The Study of Elementary Electricity and Magnetism by Experiment / Containing Two Hundred Experiments Performed with Simple, Home-made Apparatus - Thomas M. St. John

325. Directions. (A) Touch the free end of wire, 3, to the point, C, which has a higher potential than M P. Press down K for an instant only. Some current should pass through A G, as a shunt. Should it pass from C to M P or the reverse? Note in which direction the right-hand end of the astatic needle is deflected.

(B) Swing the end of 3 around and touch it to the point, Z, which has a lower potential than M P. Press K for an instant, watch the needle, and compare with the results in (A).

(C) Move the free end of 3 along on G-s W, touching K at intervals, until a point is found at which the needle of A G is not deflected. How does the potential of this point compare with that of M P?

326. Discussion; Equipotential Points. Since one end of the G-s W has a higher, and its other end has a lower potential than M P, there must be, somewhere on it, a point at which the potential is the same as at M P. This place is quickly found by sliding the free end of wire, 3, along, pressing K occasionally, until A G shows that no current tends to pass through it in either direction, when the current passes from C to Z through[132] the two branches of the divided circuit. This point and M P are called equipotential points.

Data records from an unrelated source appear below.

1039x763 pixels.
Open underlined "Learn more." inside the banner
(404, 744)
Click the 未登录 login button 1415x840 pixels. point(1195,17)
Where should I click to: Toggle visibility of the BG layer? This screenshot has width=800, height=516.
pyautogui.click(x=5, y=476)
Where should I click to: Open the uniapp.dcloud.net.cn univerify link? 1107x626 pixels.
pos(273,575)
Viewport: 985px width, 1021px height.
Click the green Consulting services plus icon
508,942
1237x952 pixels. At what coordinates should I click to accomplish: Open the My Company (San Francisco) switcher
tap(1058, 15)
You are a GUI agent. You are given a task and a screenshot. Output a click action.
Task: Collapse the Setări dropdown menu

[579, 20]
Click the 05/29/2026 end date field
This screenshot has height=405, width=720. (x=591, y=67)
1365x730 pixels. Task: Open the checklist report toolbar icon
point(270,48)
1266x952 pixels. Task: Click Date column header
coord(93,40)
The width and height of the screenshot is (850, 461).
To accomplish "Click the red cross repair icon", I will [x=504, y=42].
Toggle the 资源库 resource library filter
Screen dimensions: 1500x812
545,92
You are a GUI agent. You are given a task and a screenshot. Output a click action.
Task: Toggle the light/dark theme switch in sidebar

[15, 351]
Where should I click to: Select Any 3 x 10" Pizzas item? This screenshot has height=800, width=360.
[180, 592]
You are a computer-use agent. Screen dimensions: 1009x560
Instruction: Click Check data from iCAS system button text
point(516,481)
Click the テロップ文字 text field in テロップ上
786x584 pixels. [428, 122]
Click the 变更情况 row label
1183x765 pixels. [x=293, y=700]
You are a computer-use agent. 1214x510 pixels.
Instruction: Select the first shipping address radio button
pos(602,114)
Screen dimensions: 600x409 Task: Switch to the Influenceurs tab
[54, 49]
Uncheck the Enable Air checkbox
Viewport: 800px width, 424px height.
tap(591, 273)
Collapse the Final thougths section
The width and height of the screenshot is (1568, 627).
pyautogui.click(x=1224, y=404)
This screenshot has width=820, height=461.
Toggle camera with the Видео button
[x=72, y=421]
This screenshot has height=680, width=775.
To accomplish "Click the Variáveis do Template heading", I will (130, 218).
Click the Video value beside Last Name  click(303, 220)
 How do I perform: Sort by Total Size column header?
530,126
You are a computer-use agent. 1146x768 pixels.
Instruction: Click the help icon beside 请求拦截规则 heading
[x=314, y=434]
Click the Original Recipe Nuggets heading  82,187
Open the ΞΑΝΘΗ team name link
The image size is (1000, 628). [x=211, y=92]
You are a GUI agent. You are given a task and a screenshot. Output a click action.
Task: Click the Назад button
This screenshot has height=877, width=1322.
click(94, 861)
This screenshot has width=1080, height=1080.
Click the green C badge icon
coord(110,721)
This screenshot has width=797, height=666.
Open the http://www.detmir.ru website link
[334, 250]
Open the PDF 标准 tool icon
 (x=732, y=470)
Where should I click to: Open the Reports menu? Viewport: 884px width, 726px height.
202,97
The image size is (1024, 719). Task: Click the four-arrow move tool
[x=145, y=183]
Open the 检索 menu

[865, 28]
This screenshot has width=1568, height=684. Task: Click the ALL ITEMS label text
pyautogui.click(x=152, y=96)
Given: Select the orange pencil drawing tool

If the resistance of the part, X, be increased, it should be evident that the part of the bridge-wire, B, should be also increased to find a point having the same potential as M P; that is, the end of 3 should be moved towards C.

We have, in the bridge-wire, a simple means of varying the resistance of its parts, A and B.

327. Use of Wheatstone's Bridge. It will be found, upon trial, if we put a resistance of 2 ohms in place of R, [Fig. 102], and 2 ohms in place of X, that the free end of wire 3 will have to be at the center of the bridge-wire in order to get a "balance"; that is, to find the place where A G is not affected. No matter what the resistance of R and X are, provided they are equal, this will be true. The value of both A and B, on the scale, will be 5 whole spaces, no tenths. From this we see that A: B:: R: X, which reads A is to B as R is to X; this means that A × X = B × R. Supplying the values of the letters, we have 5 × 2 = 5 × 2. If we did not know the value of X, that is, if we were measuring the resistance of a coil of wire, using a 2-ohm coil as the standard, or R, we could find the value of X, knowing the other 3 parts of the proportion. 5 × X = 5 × 2, which means that 5 times the value of X is 10; hence the value of X is 10 ÷ 5 = 2 ohms.

Suppose that we have R = 2 ohms, which is the standard resistance coil (No. 79), and are trying to find the resistance of a coil, X. We slide the end of wire, 3, along on the bridge-wire until the correct place is found. (See [Exp. 125], 126, for details.) Take the values of A and B ([§ 324]), supply them in the equation given, and work out the value of X.

328. EXAMPLE. R = 2 ohms; A = 3.7; B = 6.3; to find the value of X in ohms.

A: B:: R: X, which means that A × X = B × R, or 3.7 × X = 6.3 × 2. X must equal, then (6.3 × 2) ÷ 3.7 = 3.405 ohms.